In a statement, Kennedy called the Okefenokee “a Georgia and national treasure that must be protected.”
“It is extremely important that we work together to preserve natural habitats throughout our state and country,” he added.
The Conservation Fund is purchasing the nearly 600-acre tract Twin Pines had planned to mine initially, along with all of the company’s other land holdings in the area comprising roughly 8,000 acres. In addition to the land, the group is also acquiring the underlying mineral rights.
Twin Pines had promised its mine would protect the swamp and bring hundreds of good-paying jobs to rural Charlton County, home to the mine site and much of the Okefenokee. The median household income in Charlton County is about $26,000 less than it is statewide, according to the U.S. Census Bureau.

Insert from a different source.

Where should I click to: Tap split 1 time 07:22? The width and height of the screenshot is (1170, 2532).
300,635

Twin Pines declined to comment on the sale of its land.
Drew Jones, a Charlton County commissioner who works for a large timber company, supported the project and decried the public backlash. He said the sale wastes an “opportunity for economic development in our poor, rural community” and scraps a chance for critical mineral sourcing.

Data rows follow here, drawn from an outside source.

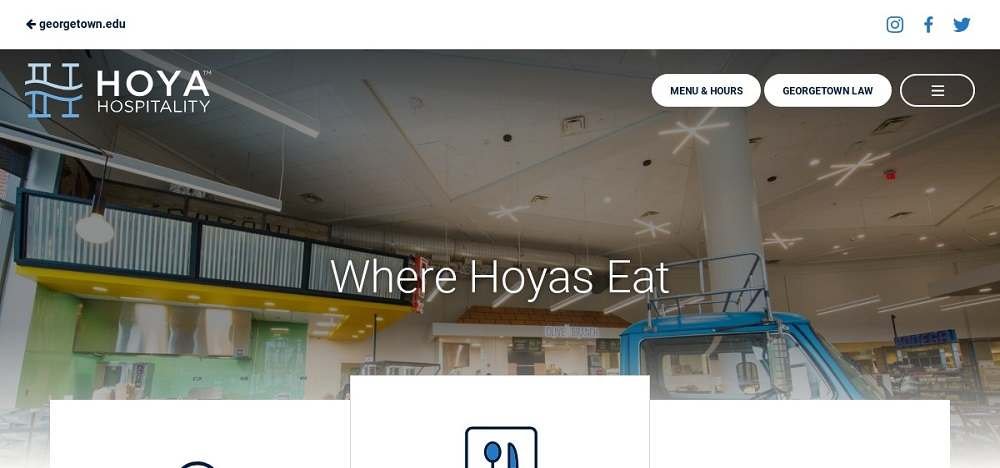
Task: Click the Hoya Hospitality bridge emblem
Action: click(54, 91)
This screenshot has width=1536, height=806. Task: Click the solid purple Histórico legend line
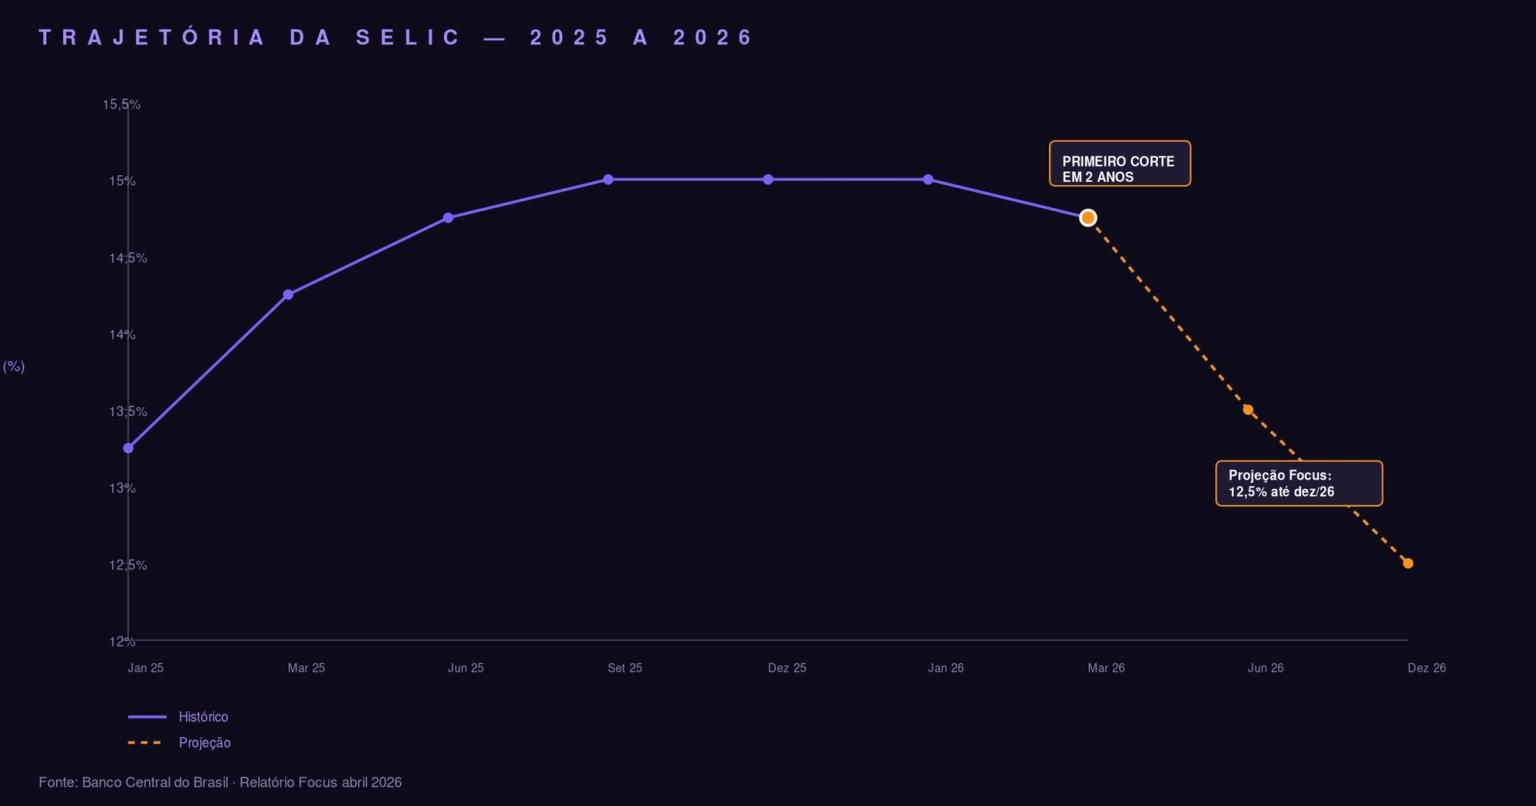coord(147,717)
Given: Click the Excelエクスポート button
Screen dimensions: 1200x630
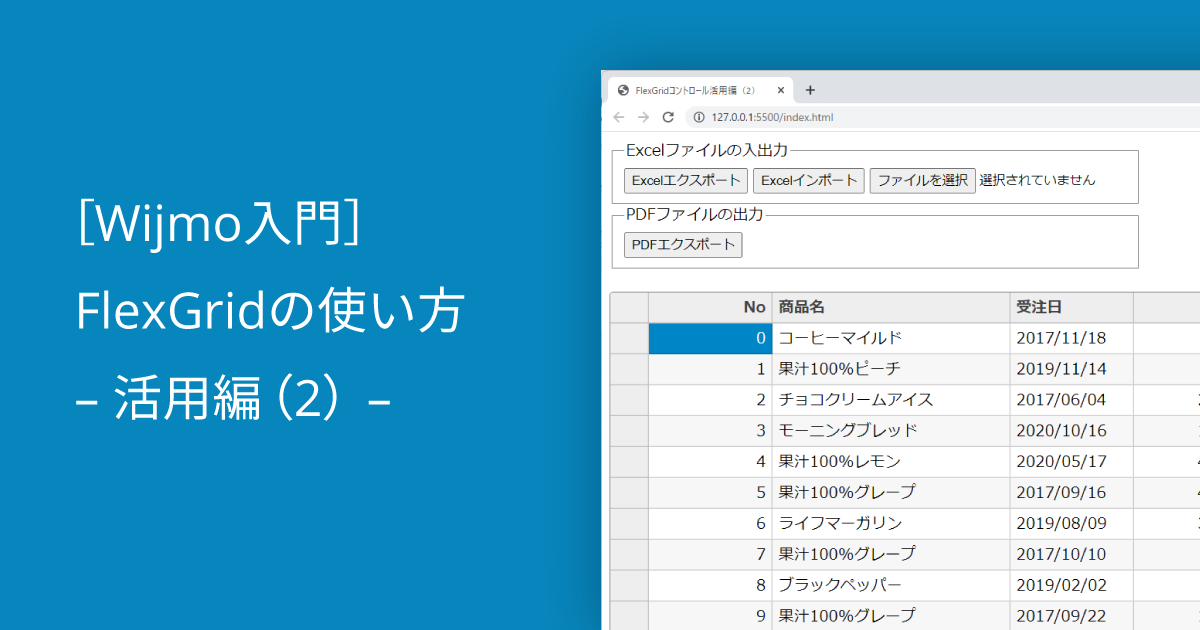Looking at the screenshot, I should 686,181.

“I strongly believe in private property rights and in the need for future projects to be assessed with greater objectivity, rather than driven by emotion or public pressure,” Jones said in a written statement.
Stacy Funderburke, The Conservation Fund’s regional vice president covering Georgia and Alabama, said that for now, the property will be managed for conservation. But ultimately, he said the organization’s goal is to permanently protect the land to allow public access, ideally by adding it to the federal Okefenokee National Wildlife Refuge.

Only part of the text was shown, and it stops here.